**YOUR TASK**:
From the first line to the last, give the data again exactly.

**INFORMATION**:
○ ○ ○ ○ ○

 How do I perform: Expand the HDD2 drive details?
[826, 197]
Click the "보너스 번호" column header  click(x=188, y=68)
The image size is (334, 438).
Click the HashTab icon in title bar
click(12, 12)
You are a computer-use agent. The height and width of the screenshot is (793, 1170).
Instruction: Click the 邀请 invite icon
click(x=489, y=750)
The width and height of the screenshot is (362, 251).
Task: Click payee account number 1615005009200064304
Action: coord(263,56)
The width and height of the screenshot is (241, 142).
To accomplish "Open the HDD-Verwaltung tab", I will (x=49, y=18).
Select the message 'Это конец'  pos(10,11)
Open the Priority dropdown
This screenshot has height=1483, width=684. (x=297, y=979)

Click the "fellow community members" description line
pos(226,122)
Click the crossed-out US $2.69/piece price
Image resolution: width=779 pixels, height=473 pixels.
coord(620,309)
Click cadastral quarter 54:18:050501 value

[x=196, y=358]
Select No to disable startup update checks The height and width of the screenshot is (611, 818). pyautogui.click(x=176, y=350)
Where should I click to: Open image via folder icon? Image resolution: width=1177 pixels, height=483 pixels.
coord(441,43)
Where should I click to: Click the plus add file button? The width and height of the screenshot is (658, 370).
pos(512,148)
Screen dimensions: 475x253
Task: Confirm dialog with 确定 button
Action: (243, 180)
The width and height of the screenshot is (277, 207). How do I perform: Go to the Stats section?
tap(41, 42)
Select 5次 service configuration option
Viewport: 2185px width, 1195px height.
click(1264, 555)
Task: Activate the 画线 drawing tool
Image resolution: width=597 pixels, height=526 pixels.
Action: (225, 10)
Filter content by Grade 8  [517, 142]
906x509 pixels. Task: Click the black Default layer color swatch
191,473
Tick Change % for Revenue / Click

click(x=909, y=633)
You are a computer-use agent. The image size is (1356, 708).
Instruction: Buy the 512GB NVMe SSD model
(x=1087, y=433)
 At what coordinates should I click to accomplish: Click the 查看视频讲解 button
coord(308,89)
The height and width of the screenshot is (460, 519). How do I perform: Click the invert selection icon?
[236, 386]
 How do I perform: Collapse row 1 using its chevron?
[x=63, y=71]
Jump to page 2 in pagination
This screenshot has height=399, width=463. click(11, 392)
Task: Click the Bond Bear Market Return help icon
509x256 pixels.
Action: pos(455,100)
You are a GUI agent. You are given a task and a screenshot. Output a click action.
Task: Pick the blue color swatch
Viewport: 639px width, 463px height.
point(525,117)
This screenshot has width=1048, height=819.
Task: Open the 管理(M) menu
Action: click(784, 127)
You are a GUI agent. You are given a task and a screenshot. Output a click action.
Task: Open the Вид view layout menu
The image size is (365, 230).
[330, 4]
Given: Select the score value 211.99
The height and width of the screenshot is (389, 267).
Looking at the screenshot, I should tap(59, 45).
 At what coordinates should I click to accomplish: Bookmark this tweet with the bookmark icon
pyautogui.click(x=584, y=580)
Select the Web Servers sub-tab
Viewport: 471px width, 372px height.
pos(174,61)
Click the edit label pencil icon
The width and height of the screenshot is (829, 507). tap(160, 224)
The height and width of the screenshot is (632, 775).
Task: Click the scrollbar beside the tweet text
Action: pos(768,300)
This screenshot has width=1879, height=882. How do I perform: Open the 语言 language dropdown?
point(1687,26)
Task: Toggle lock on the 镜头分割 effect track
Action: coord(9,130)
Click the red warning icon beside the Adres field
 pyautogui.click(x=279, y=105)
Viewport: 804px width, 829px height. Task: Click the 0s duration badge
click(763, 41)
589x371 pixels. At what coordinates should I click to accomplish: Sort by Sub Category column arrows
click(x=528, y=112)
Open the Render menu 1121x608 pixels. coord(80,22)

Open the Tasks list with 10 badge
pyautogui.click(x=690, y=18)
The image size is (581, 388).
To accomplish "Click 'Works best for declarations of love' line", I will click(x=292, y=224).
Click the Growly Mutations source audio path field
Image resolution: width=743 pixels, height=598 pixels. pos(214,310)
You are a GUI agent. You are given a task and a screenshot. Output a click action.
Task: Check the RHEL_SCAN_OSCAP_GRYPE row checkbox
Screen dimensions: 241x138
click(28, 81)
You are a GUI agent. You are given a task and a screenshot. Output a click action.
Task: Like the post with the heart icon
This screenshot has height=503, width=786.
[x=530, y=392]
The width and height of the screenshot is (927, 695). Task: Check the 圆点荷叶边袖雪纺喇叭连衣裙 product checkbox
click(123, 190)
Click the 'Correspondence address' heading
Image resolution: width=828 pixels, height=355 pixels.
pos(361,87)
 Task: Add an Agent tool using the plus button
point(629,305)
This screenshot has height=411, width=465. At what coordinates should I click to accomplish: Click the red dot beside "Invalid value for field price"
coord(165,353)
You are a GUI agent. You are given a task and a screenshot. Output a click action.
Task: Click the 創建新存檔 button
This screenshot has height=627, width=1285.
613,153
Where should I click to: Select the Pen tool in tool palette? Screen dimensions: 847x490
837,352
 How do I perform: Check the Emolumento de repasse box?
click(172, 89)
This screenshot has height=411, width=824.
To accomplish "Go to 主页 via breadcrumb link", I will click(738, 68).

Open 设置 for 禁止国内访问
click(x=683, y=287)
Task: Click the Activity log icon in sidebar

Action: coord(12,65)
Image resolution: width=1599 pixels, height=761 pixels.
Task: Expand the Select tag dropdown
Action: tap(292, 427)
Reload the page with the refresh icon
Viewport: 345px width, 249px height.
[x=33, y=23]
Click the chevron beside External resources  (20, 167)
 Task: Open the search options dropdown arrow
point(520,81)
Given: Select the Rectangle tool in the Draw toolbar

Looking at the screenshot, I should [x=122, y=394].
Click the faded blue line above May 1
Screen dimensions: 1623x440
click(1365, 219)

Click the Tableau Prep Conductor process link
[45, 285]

○ ○ ○ ○ ○

**THE ANSWER**:
 How do I perform: Expand the HDD2 drive details?
[826, 197]
Click the "보너스 번호" column header  click(x=188, y=68)
The image size is (334, 438).
Click the HashTab icon in title bar
click(12, 12)
You are a computer-use agent. The height and width of the screenshot is (793, 1170).
Instruction: Click the 邀请 invite icon
click(x=489, y=750)
The width and height of the screenshot is (362, 251).
Task: Click payee account number 1615005009200064304
Action: coord(263,56)
The width and height of the screenshot is (241, 142).
To accomplish "Open the HDD-Verwaltung tab", I will (x=49, y=18).
Select the message 'Это конец'  pos(10,11)
Open the Priority dropdown
This screenshot has height=1483, width=684. (x=297, y=979)

Click the "fellow community members" description line
pos(226,122)
Click the crossed-out US $2.69/piece price
Image resolution: width=779 pixels, height=473 pixels.
coord(620,309)
Click cadastral quarter 54:18:050501 value

[x=196, y=358]
Select No to disable startup update checks The height and width of the screenshot is (611, 818). pyautogui.click(x=176, y=350)
Where should I click to: Open image via folder icon? Image resolution: width=1177 pixels, height=483 pixels.
coord(441,43)
Where should I click to: Click the plus add file button? The width and height of the screenshot is (658, 370).
pos(512,148)
Screen dimensions: 475x253
Task: Confirm dialog with 确定 button
Action: (243, 180)
The width and height of the screenshot is (277, 207). How do I perform: Go to the Stats section?
tap(41, 42)
Select 5次 service configuration option
Viewport: 2185px width, 1195px height.
click(1264, 555)
Task: Activate the 画线 drawing tool
Image resolution: width=597 pixels, height=526 pixels.
Action: (225, 10)
Filter content by Grade 8  [517, 142]
906x509 pixels. Task: Click the black Default layer color swatch
191,473
Tick Change % for Revenue / Click

click(x=909, y=633)
You are a computer-use agent. The image size is (1356, 708).
Instruction: Buy the 512GB NVMe SSD model
(x=1087, y=433)
 At what coordinates should I click to accomplish: Click the 查看视频讲解 button
coord(308,89)
The height and width of the screenshot is (460, 519). How do I perform: Click the invert selection icon?
[236, 386]
 How do I perform: Collapse row 1 using its chevron?
[x=63, y=71]
Jump to page 2 in pagination
This screenshot has height=399, width=463. click(11, 392)
Task: Click the Bond Bear Market Return help icon
509x256 pixels.
Action: pos(455,100)
You are a GUI agent. You are given a task and a screenshot. Output a click action.
Task: Pick the blue color swatch
Viewport: 639px width, 463px height.
point(525,117)
This screenshot has width=1048, height=819.
Task: Open the 管理(M) menu
Action: click(784, 127)
You are a GUI agent. You are given a task and a screenshot. Output a click action.
Task: Open the Вид view layout menu
The image size is (365, 230).
[330, 4]
Given: Select the score value 211.99
The height and width of the screenshot is (389, 267).
Looking at the screenshot, I should tap(59, 45).
 At what coordinates should I click to accomplish: Bookmark this tweet with the bookmark icon
pyautogui.click(x=584, y=580)
Select the Web Servers sub-tab
Viewport: 471px width, 372px height.
pos(174,61)
Click the edit label pencil icon
The width and height of the screenshot is (829, 507). tap(160, 224)
The height and width of the screenshot is (632, 775).
Task: Click the scrollbar beside the tweet text
Action: pos(768,300)
This screenshot has width=1879, height=882. How do I perform: Open the 语言 language dropdown?
point(1687,26)
Task: Toggle lock on the 镜头分割 effect track
Action: coord(9,130)
Click the red warning icon beside the Adres field
 pyautogui.click(x=279, y=105)
Viewport: 804px width, 829px height. Task: Click the 0s duration badge
click(763, 41)
589x371 pixels. At what coordinates should I click to accomplish: Sort by Sub Category column arrows
click(x=528, y=112)
Open the Render menu 1121x608 pixels. coord(80,22)

Open the Tasks list with 10 badge
pyautogui.click(x=690, y=18)
The image size is (581, 388).
To accomplish "Click 'Works best for declarations of love' line", I will click(x=292, y=224).
Click the Growly Mutations source audio path field
Image resolution: width=743 pixels, height=598 pixels. pos(214,310)
You are a GUI agent. You are given a task and a screenshot. Output a click action.
Task: Check the RHEL_SCAN_OSCAP_GRYPE row checkbox
Screen dimensions: 241x138
click(28, 81)
You are a GUI agent. You are given a task and a screenshot. Output a click action.
Task: Like the post with the heart icon
This screenshot has height=503, width=786.
[x=530, y=392]
The width and height of the screenshot is (927, 695). Task: Check the 圆点荷叶边袖雪纺喇叭连衣裙 product checkbox
click(123, 190)
Click the 'Correspondence address' heading
Image resolution: width=828 pixels, height=355 pixels.
pos(361,87)
 Task: Add an Agent tool using the plus button
point(629,305)
This screenshot has height=411, width=465. At what coordinates should I click to accomplish: Click the red dot beside "Invalid value for field price"
coord(165,353)
You are a GUI agent. You are given a task and a screenshot. Output a click action.
Task: Click the 創建新存檔 button
This screenshot has height=627, width=1285.
613,153
Where should I click to: Select the Pen tool in tool palette? Screen dimensions: 847x490
837,352
 How do I perform: Check the Emolumento de repasse box?
click(172, 89)
This screenshot has height=411, width=824.
To accomplish "Go to 主页 via breadcrumb link", I will click(738, 68).

Open 设置 for 禁止国内访问
click(x=683, y=287)
Task: Click the Activity log icon in sidebar

Action: coord(12,65)
Image resolution: width=1599 pixels, height=761 pixels.
Task: Expand the Select tag dropdown
Action: tap(292, 427)
Reload the page with the refresh icon
Viewport: 345px width, 249px height.
[x=33, y=23]
Click the chevron beside External resources  (20, 167)
 Task: Open the search options dropdown arrow
point(520,81)
Given: Select the Rectangle tool in the Draw toolbar

Looking at the screenshot, I should [x=122, y=394].
Click the faded blue line above May 1
Screen dimensions: 1623x440
click(1365, 219)

Click the Tableau Prep Conductor process link
[45, 285]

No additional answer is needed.